After a run, two mega mugs of coffee, a healthy breakfast, a shower, and a long struggle with my closet to find the perfect first-day-of-the-rest-of-my-life outfit (I am so putting way too much pressure on this day), I leave the apartment with enough time to walk to The Line’s offices, so I don’t have to suffer through the stress of being stuck in traffic or underground if the subway breaks down. Nothing, nothing, will make me late today.

OK, nothing except . . .

Four blocks from my destination I pass a magazine stand, and there it is, half visible through the heavy-duty plastic wrapping: a stack of this week’s edition of Gossip Central containing an article by none other than me. I shuffle the stack around so I can get a better look. There’s a party, party, party shot of Amber on the cover, and the headline reads: “INSIDE REHAB WITH CAMBER!”

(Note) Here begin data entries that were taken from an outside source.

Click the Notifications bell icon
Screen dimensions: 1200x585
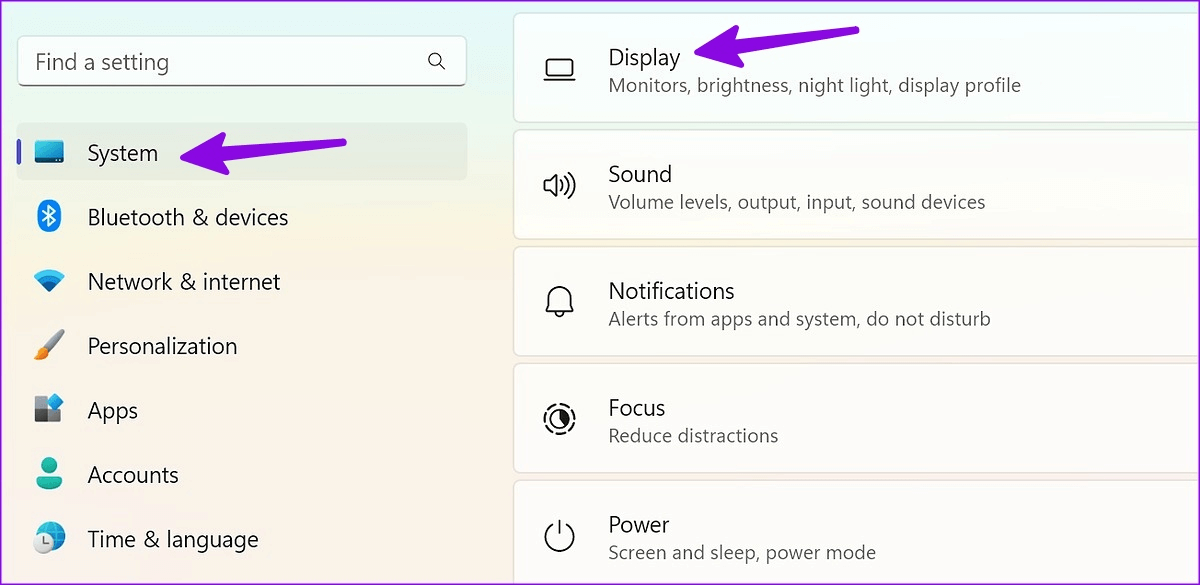(x=559, y=303)
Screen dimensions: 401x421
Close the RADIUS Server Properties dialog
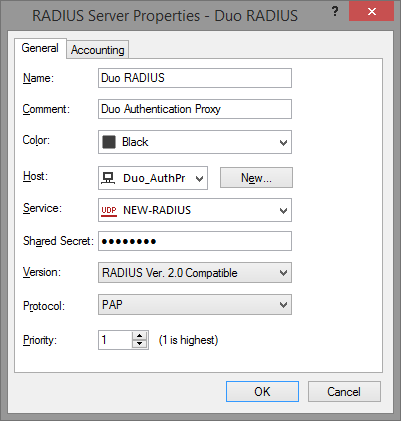pos(372,12)
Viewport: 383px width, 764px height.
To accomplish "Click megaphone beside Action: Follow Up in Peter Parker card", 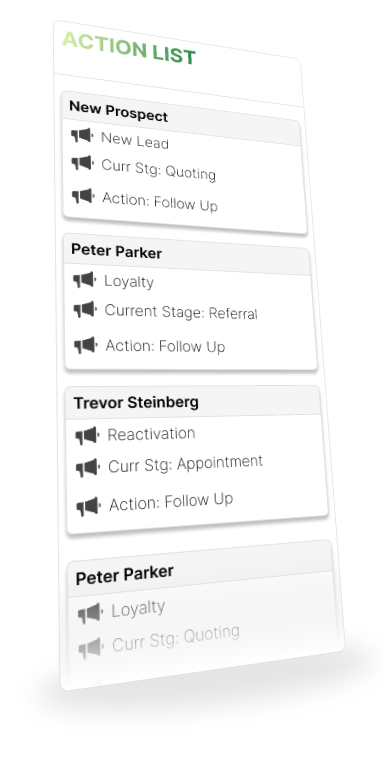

So much for five days of struggling over the perfect title.

I look at the magazine stand. It’s tightly shuttered, and the owner’s nowhere in sight. Goddamnit! What time does it open? I peer at the sign. Nine. Of course. Nine is when I need to be five blocks down and twenty-nine floors up. Damn you, universe!

But maybe I could just take one? I bet I could use my keys to rip that plastic . . .

No, no, no! I will not start the first day of the rest of my life stealing. Again.

Though . . . I could leave some money, and then it wouldn’t be stealing, right? But what if other people take copies and don’t leave any money? Then maybe I didn’t steal, but I created a situation that invites other people to steal, and that’s almost as bad, isn’t it?

Hello, idiot! You’ve got twenty minutes to get to TFDOTROYL. Forget the magazine. You’ll have plenty of time to read it later. In fact, you’ve already lived it. Get a move on!

I walk away from the magazine stand with a pang of regret but with purpose. I reach The Line’s modern waiting room with eight minutes to spare and stroll confidently up to the purple-haired, nose-ringed receptionist.

“Kate Sandford, reporting for duty.”

“Huh?”

That line didn’t work for John Kerry either. Let’s try this again.

“My name’s Kate. It’s my first day.”

“It is?”

Oh my God! Was it all a joke? Was Bob just f*cking with me this whole time?

I give it one last try before I run from the building in a total panic.

“I’m supposed to be meeting Elizabeth at nine.”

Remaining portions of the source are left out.